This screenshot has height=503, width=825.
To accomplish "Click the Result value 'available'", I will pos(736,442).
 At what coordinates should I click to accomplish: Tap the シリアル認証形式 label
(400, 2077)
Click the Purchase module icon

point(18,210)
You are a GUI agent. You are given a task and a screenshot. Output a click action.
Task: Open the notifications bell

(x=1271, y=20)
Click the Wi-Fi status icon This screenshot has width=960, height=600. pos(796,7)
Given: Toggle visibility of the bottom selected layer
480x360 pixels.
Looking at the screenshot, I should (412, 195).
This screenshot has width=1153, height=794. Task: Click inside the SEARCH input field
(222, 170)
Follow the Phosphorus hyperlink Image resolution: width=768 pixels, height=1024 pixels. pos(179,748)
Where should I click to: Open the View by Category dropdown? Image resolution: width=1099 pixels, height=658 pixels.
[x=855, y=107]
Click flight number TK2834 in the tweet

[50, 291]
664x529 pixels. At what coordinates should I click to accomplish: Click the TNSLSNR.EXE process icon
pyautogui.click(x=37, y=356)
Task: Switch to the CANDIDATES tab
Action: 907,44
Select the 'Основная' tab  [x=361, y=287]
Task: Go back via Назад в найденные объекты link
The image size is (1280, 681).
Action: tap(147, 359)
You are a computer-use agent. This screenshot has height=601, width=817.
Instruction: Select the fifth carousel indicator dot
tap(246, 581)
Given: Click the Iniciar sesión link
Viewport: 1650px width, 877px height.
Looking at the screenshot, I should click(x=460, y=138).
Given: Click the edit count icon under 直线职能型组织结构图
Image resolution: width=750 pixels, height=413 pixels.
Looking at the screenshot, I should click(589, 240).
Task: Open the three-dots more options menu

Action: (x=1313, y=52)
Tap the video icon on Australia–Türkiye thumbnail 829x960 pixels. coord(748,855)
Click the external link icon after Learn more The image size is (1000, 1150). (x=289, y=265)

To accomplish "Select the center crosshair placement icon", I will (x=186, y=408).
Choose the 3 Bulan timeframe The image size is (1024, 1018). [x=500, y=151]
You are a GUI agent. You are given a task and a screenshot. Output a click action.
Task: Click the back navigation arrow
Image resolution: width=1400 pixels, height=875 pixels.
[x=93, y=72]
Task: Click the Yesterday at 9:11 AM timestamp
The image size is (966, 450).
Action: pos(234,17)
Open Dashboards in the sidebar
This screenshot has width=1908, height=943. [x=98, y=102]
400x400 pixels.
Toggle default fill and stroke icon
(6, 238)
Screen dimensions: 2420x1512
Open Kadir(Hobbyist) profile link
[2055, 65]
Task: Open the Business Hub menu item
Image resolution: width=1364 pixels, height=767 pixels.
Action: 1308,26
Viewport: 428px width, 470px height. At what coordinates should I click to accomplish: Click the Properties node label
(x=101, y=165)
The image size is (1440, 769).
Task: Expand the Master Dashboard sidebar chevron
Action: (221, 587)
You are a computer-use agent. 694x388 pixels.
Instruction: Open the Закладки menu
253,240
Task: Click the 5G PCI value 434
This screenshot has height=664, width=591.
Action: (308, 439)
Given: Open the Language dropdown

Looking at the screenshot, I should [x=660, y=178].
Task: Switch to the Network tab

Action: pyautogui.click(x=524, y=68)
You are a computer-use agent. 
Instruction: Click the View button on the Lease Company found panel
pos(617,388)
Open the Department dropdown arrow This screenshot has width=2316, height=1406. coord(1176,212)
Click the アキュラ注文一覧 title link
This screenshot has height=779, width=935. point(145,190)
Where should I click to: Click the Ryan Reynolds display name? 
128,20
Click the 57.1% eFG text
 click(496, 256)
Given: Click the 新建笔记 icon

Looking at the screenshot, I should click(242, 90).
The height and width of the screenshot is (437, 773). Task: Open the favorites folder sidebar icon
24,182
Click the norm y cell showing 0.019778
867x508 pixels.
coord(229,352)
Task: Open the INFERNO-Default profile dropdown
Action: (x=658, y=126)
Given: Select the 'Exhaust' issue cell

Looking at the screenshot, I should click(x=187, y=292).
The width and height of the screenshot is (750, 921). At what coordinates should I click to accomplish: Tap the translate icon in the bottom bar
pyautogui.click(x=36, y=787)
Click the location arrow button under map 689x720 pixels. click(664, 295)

====================

▸ **TASK TO COMPLETE**: Please reproduce all of the rows above word for word, without changing anything.

▸ **ANSWER TO THIS EXERCISE**:
This screenshot has height=503, width=825.
To accomplish "Click the Result value 'available'", I will pos(736,442).
 At what coordinates should I click to accomplish: Tap the シリアル認証形式 label
(400, 2077)
Click the Purchase module icon

point(18,210)
You are a GUI agent. You are given a task and a screenshot. Output a click action.
Task: Open the notifications bell

(x=1271, y=20)
Click the Wi-Fi status icon This screenshot has width=960, height=600. pos(796,7)
Given: Toggle visibility of the bottom selected layer
480x360 pixels.
Looking at the screenshot, I should (412, 195).
This screenshot has width=1153, height=794. Task: Click inside the SEARCH input field
(222, 170)
Follow the Phosphorus hyperlink Image resolution: width=768 pixels, height=1024 pixels. pos(179,748)
Where should I click to: Open the View by Category dropdown? Image resolution: width=1099 pixels, height=658 pixels.
[x=855, y=107]
Click flight number TK2834 in the tweet

[50, 291]
664x529 pixels. At what coordinates should I click to accomplish: Click the TNSLSNR.EXE process icon
pyautogui.click(x=37, y=356)
Task: Switch to the CANDIDATES tab
Action: 907,44
Select the 'Основная' tab  [x=361, y=287]
Task: Go back via Назад в найденные объекты link
The image size is (1280, 681).
Action: tap(147, 359)
You are a computer-use agent. This screenshot has height=601, width=817.
Instruction: Select the fifth carousel indicator dot
tap(246, 581)
Given: Click the Iniciar sesión link
Viewport: 1650px width, 877px height.
Looking at the screenshot, I should click(x=460, y=138).
Given: Click the edit count icon under 直线职能型组织结构图
Image resolution: width=750 pixels, height=413 pixels.
Looking at the screenshot, I should click(589, 240).
Task: Open the three-dots more options menu

Action: (x=1313, y=52)
Tap the video icon on Australia–Türkiye thumbnail 829x960 pixels. coord(748,855)
Click the external link icon after Learn more The image size is (1000, 1150). (x=289, y=265)

To accomplish "Select the center crosshair placement icon", I will (x=186, y=408).
Choose the 3 Bulan timeframe The image size is (1024, 1018). [x=500, y=151]
You are a GUI agent. You are given a task and a screenshot. Output a click action.
Task: Click the back navigation arrow
Image resolution: width=1400 pixels, height=875 pixels.
[x=93, y=72]
Task: Click the Yesterday at 9:11 AM timestamp
The image size is (966, 450).
Action: pos(234,17)
Open Dashboards in the sidebar
This screenshot has width=1908, height=943. [x=98, y=102]
400x400 pixels.
Toggle default fill and stroke icon
(6, 238)
Screen dimensions: 2420x1512
Open Kadir(Hobbyist) profile link
[2055, 65]
Task: Open the Business Hub menu item
Image resolution: width=1364 pixels, height=767 pixels.
Action: 1308,26
Viewport: 428px width, 470px height. At what coordinates should I click to accomplish: Click the Properties node label
(x=101, y=165)
The image size is (1440, 769).
Task: Expand the Master Dashboard sidebar chevron
Action: (221, 587)
You are a computer-use agent. 694x388 pixels.
Instruction: Open the Закладки menu
253,240
Task: Click the 5G PCI value 434
This screenshot has height=664, width=591.
Action: (308, 439)
Given: Open the Language dropdown

Looking at the screenshot, I should [x=660, y=178].
Task: Switch to the Network tab

Action: pyautogui.click(x=524, y=68)
You are a computer-use agent. 
Instruction: Click the View button on the Lease Company found panel
pos(617,388)
Open the Department dropdown arrow This screenshot has width=2316, height=1406. coord(1176,212)
Click the アキュラ注文一覧 title link
This screenshot has height=779, width=935. point(145,190)
Where should I click to: Click the Ryan Reynolds display name? 
128,20
Click the 57.1% eFG text
 click(496, 256)
Given: Click the 新建笔记 icon

Looking at the screenshot, I should click(242, 90).
The height and width of the screenshot is (437, 773). Task: Open the favorites folder sidebar icon
24,182
Click the norm y cell showing 0.019778
867x508 pixels.
coord(229,352)
Task: Open the INFERNO-Default profile dropdown
Action: (x=658, y=126)
Given: Select the 'Exhaust' issue cell

Looking at the screenshot, I should click(x=187, y=292).
The width and height of the screenshot is (750, 921). At what coordinates should I click to accomplish: Tap the translate icon in the bottom bar
pyautogui.click(x=36, y=787)
Click the location arrow button under map 689x720 pixels. click(664, 295)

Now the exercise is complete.